Avoiding Collisions

Flying high over Baltimore last week, two Martin 404 airliners hurtled toward each other on what seemed like a sure collision course. Seconds before disaster, the planes suddenly veered apart. One swept upward; the other dipped slightly. So coolly had the maneuver been executed that it seemed as if an invisible electronic hand had guided the controls.

Both pilots, in fact, did have a helping hand. The "near miss" was the first public demonstration of a promising new collision-avoidance system (CAS) that may reduce some of the risks of flying in the nation's increasingly crowded skies. Last year the U.S. had 38 aerial collisions, a 46% rise over 1967. In the years ahead, the risks will increase, as more planes--including jumbo jets and SSTs (see BUSINESS)--join the rapidly growing U.S. air fleet.

Successive Alarms. The new system was sponsored by the Air Transport Association as insurance against airborne chaos. Like the planes used in Baltimore last week, each aircraft equipped with CAS is, in effect, shielded by a huge protective electronic bubble. When one plane's bubble brushes another's, it triggers successive alarms in both cockpits. The first comes 42 seconds before the moment of collision as calculated by the CAS's onboard computers. If the planes are still headed toward each other at 30 seconds, a flashing red light warns the pilots to prepare for evasive action. Five seconds later, the computers issue their final command. Depending on the relative positions of their planes, one pilot may be ordered to climb, the other to dive or stay level.

The secret of the system is timing. To form the electronic bubbles, each participating plane must send brief radio pulses--none longer than a tiny fraction of a second--in an assigned order of rotation at exact three-second intervals. The system demands such accuracy that all the planes must carry atomic clocks, which are precisely synchronized to a master timepiece on the ground or aboard one of the planes. Theoretically, CAS is so fast and efficient that it can safely handle as many as 2,000 planes over an area of more than 61,000sq. mi.

The ATA, as representative of the nation's airlines, would like to install the system (estimated cost: $24,000 to $50,000 per unit) aboard all commercial aircraft by 1974. But there is one serious drawback. Unless CAS is also carried by private planes, it will not prevent such collisions as the one between a big passenger jet and a small private plane near Indianapolis last month that killed 83 people. Many aviation men feel that the only long-range protection against more aerial tragedies lies in an all-encompassing, new air-traffic control system that would keep tabs on every plane in U.S. skies.

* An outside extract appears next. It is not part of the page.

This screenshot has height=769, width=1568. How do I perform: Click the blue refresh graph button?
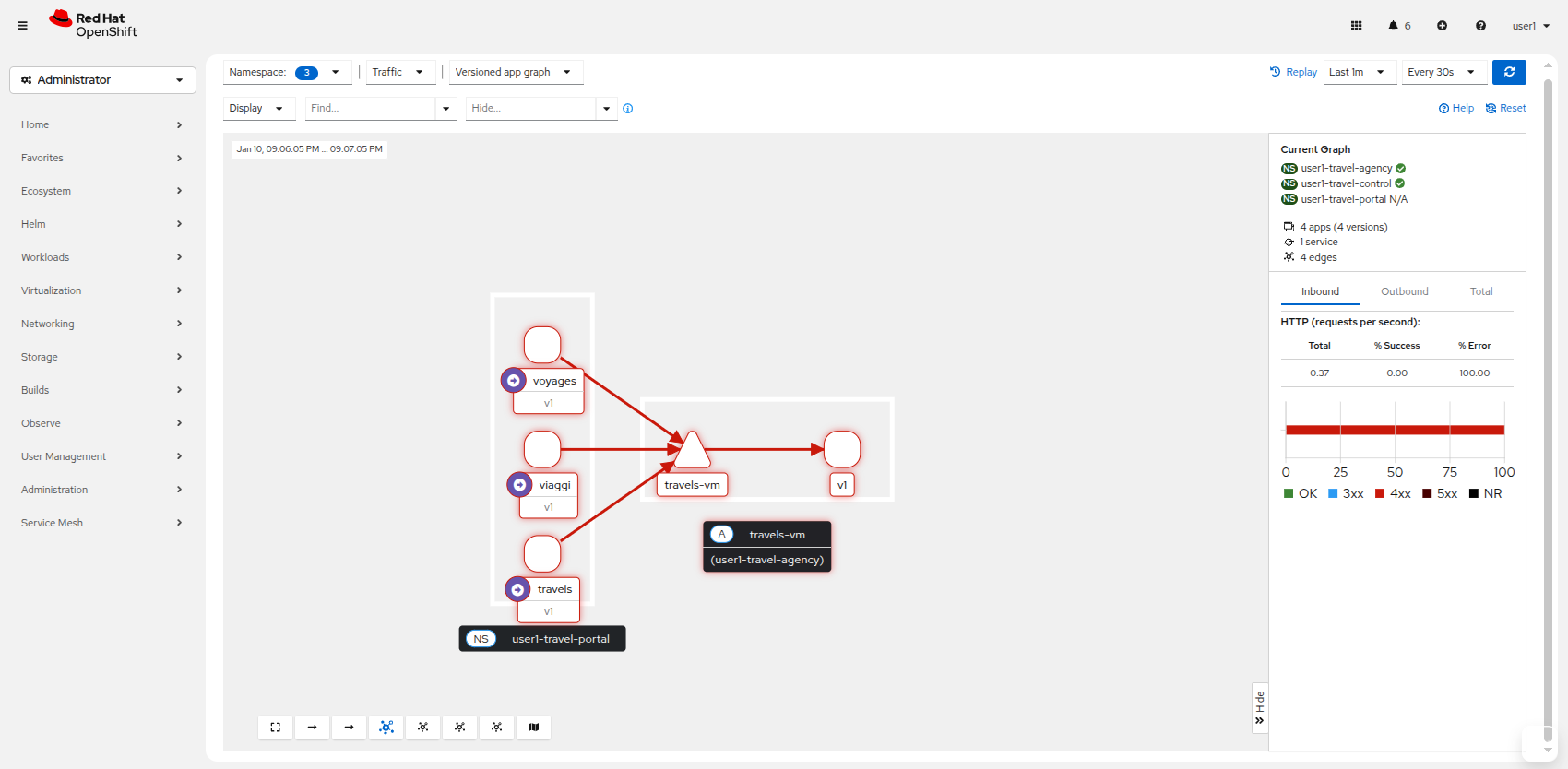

Pulsing Satellites. A preliminary blueprint for just such a scheme was presented last week by California's TRW Inc., a major producer of electronic equipment. Dubbed "Navstar," it would rely on at least four orbiting satellites to serve as aerial traffic cops for the nation's air lanes. Unlike ATA's device, which depends on radio pulses from the aircraft, the satellites themselves would beep at a precisely controlled rate. Tuning in on these signals, an airborne computer could get an exact electronic "fix" on the plane's position and altitude. By measuring shifts in the frequency or "pitch" of the radio waves as the plane moved toward or away from a satellite, the computer could also calculate the aircraft's speed.

Most important, the process could be reversed. If the plane itself transmitted a readily identifiable signal, it could be picked up by the satellites, relayed to a tracking station on earth, and fed into air-traffic-control computers. By comparing the relayed signals, the ground-based equipment could tell traffic controllers the exact location, altitude and speed of every plane aloft. The necessary onboard transmitter, as TRW points out, would cost no more than a few hundred dollars--easily within the means of almost every private plane owner in the U.S.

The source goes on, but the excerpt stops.